Allongé dans le lit, encore… Je ne suis pas seul dans la pièce. Elle est assise là, inquiète, tenant à la main un petit coffret en bois. Je l’observe sans retenue. Jeune, belle et désirable, rougissant légèrement sous mon regard insistant. Des pensées lubriques prennent corps tandis que je détaille ses formes. Maudit soit mon état de faiblesse. Elle devrait être à ma merci et non le contraire. Puis je croise son regard…
La douleur balaye mes envies alors que de nouvelles images s’imposent à mon esprit. Une cascade en arrière plan, elle tout près, son regard est brillant, elle me sourit. La pâleur de la main posée sur sa joue m’intrigue. Elle est sensée être mienne, mais je suis sombre. Alors qui ? Encore ce nom qu’elle prononce tendrement. Les images s’estompent, je suis assis sur le lit, tremblant.
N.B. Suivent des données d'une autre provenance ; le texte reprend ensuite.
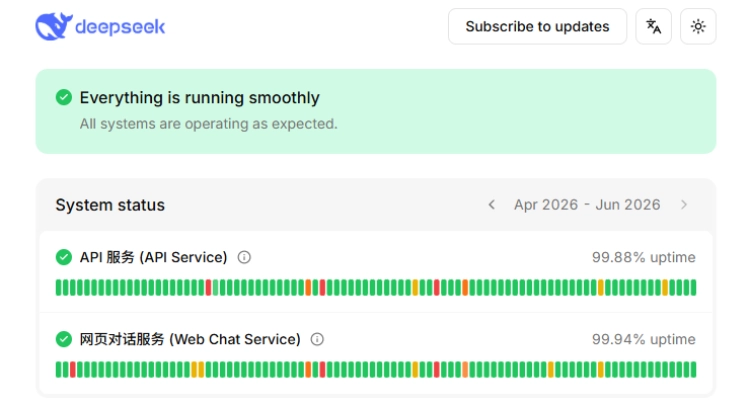The width and height of the screenshot is (750, 406).
Task: Click the 99.94% uptime label
Action: 643,340
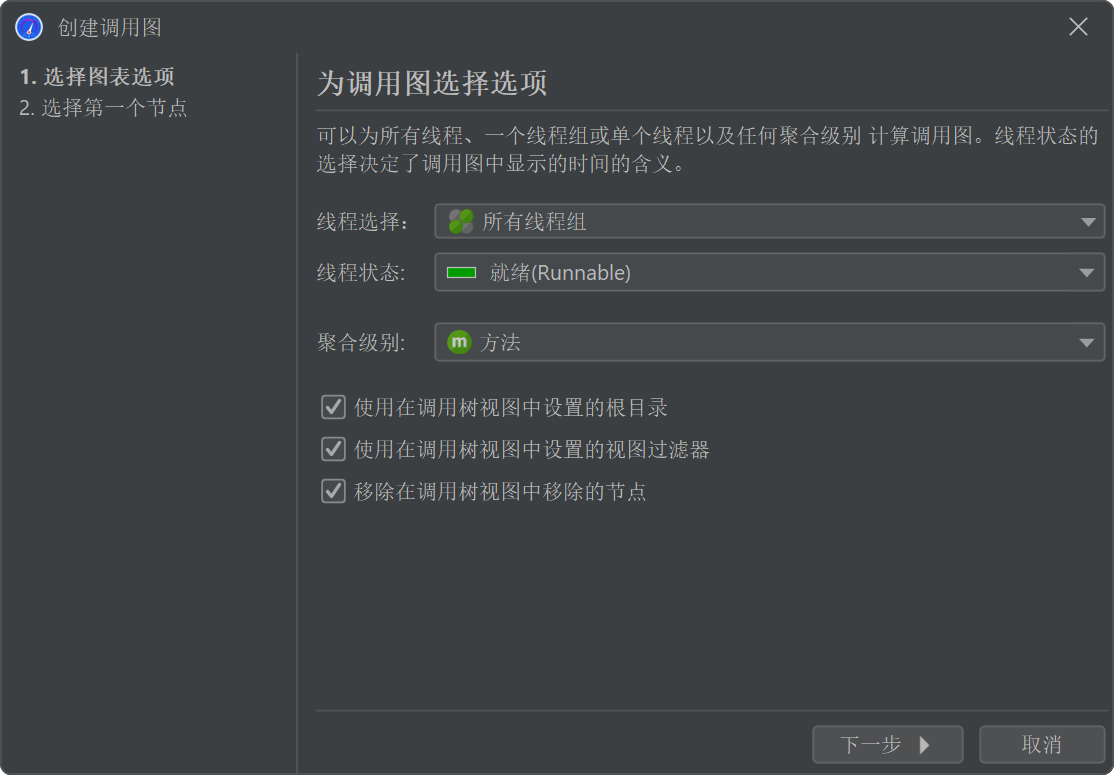Viewport: 1114px width, 775px height.
Task: Uncheck 移除在调用树视图中移除的节点 option
Action: point(333,492)
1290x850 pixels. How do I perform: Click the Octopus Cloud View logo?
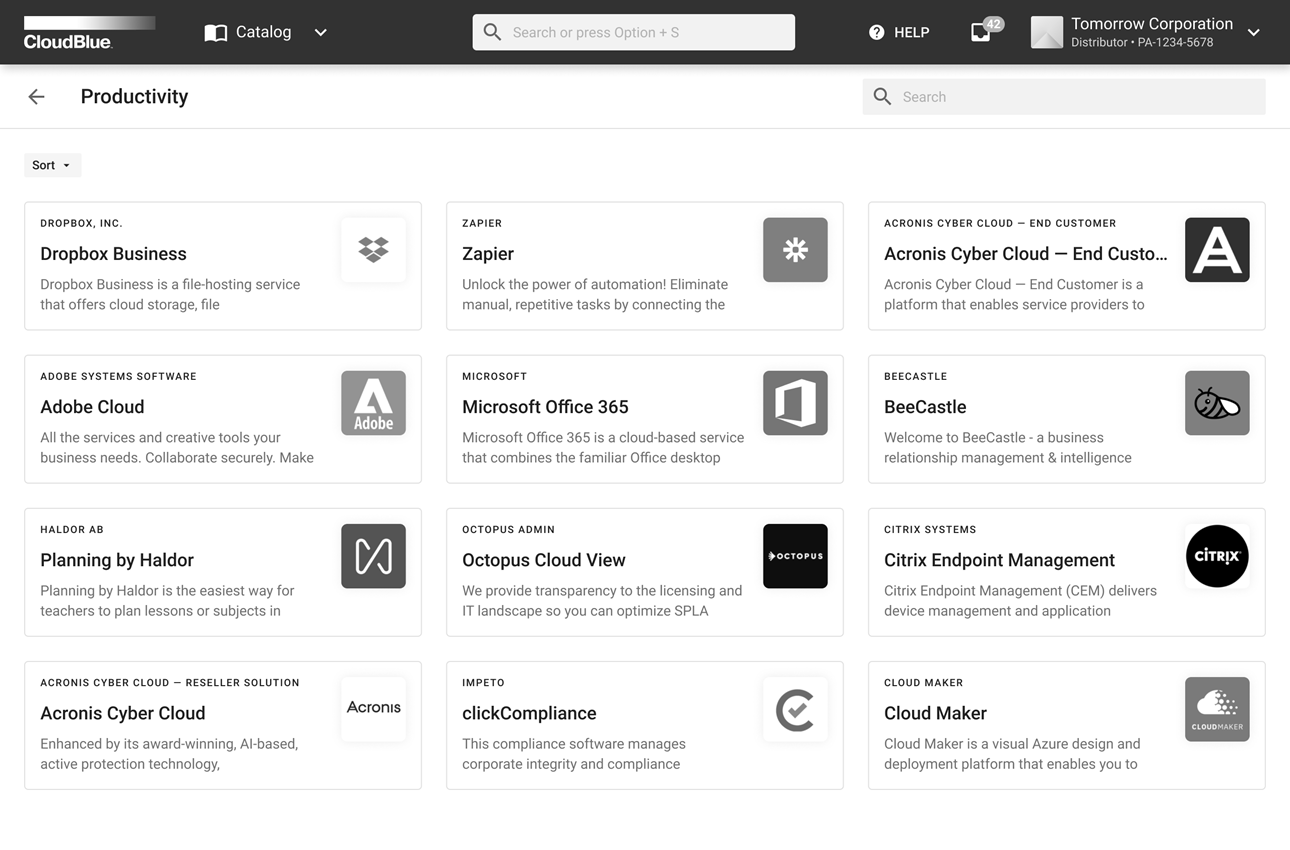[795, 556]
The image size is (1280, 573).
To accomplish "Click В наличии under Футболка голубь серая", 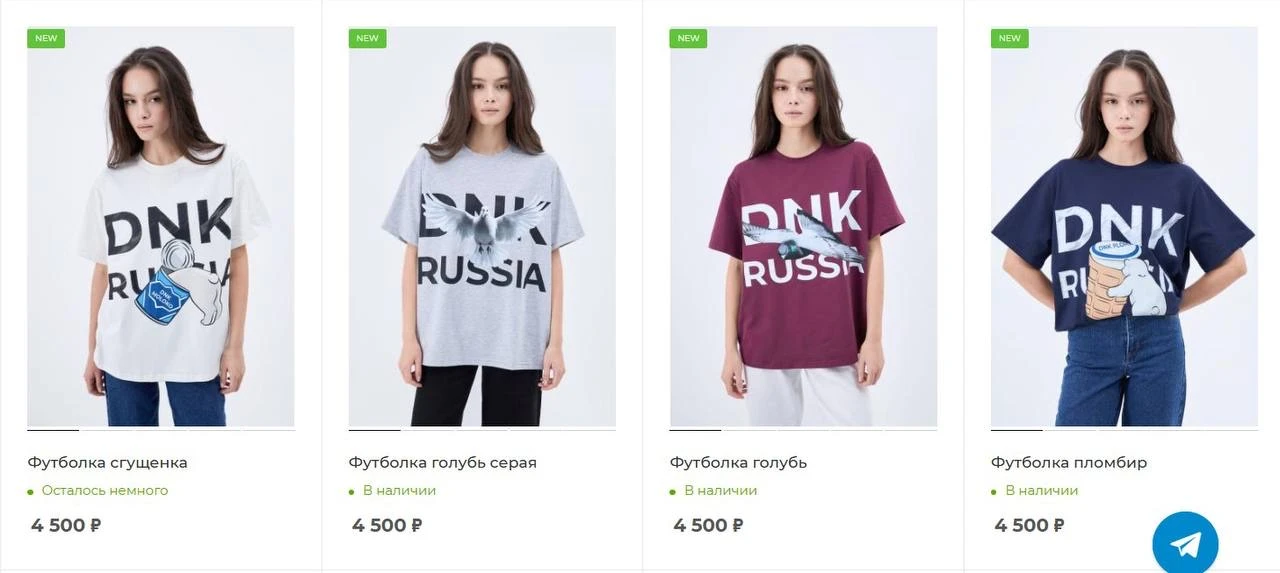I will pos(399,491).
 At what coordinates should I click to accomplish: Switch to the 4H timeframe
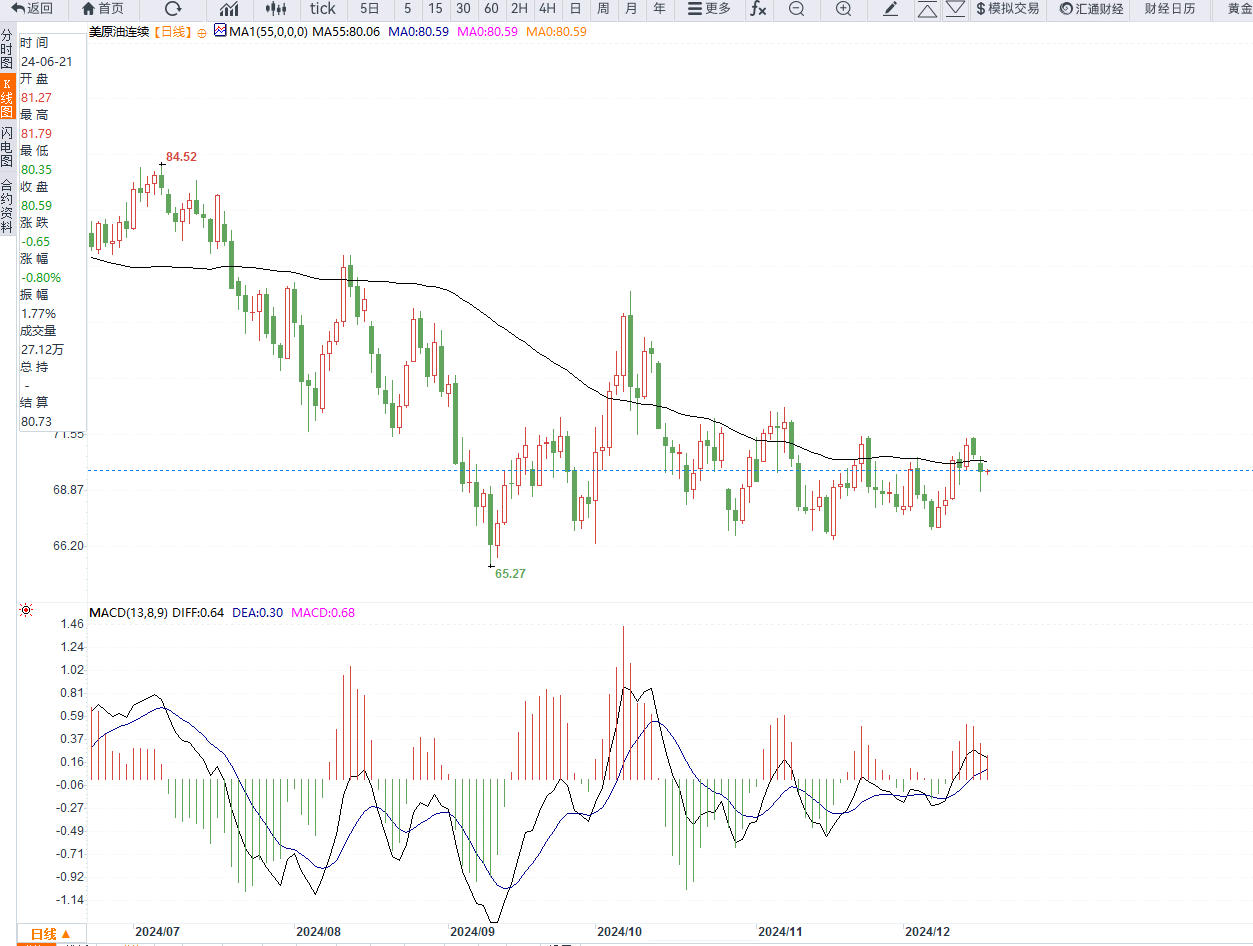pos(547,9)
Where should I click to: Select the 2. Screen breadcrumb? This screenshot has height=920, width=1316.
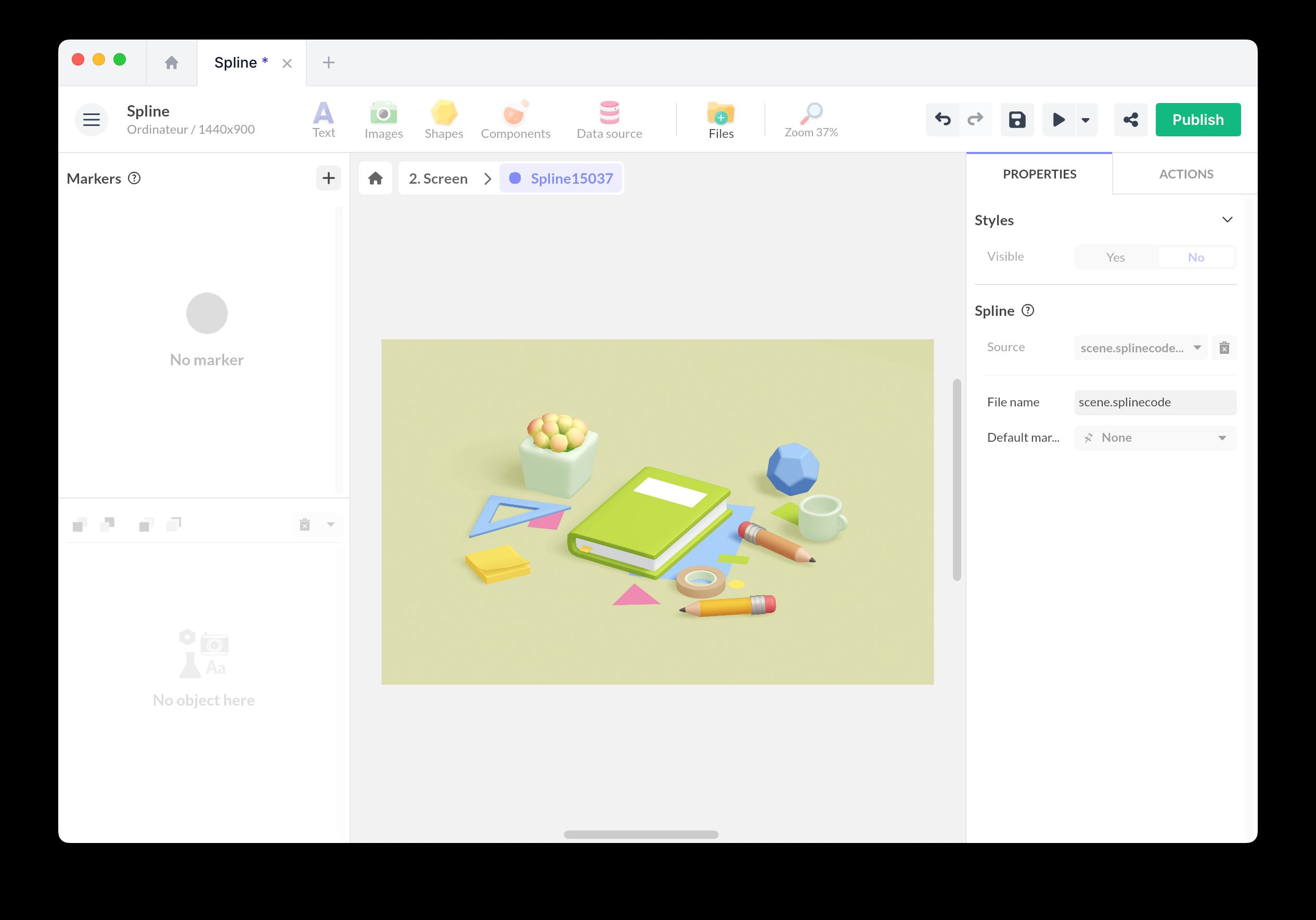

Elle est debout, sa main posée sur la mienne. Son contact est doux, rassurant. Sa présence m’apaise, comme si nous étions liés. Son regard est le même que celui entrevu dans ce souvenir. Seulement, je peux y percevoir peur et inquiétude. Elle détourne le regard le temps d’ouvrir le coffret en bois maintenant posé sur le lit. A l’intérieur, un médaillon finement ouvragé repose sur une feutrine bordeaux. Elle sort le bijou et le place dans ma main. Je l’observe, le retourne entre mes doigts, effleure le fermoir sur le coté. Une petite pression du pouce libère le couvercle qui pivote autour d’une charnière invisible, découvrant son contenu. Une mèche de cheveux dans le fond, sombre, souple et soyeux. Sur le couvercle, deux initiales entrelacées par un liseré de lierre…
De nouveaux souvenirs affluent alors que je lève mon regard sur elle. Niché au creux de sa poitrine repose le jumeau du médaillon qu’elle m’a remis à l’instant, mais aussi quand j’étais lui. Nul besoin de l’ouvrir pour savoir ce qu’il contient. J’accroche enfin son regard, prononçant son nom…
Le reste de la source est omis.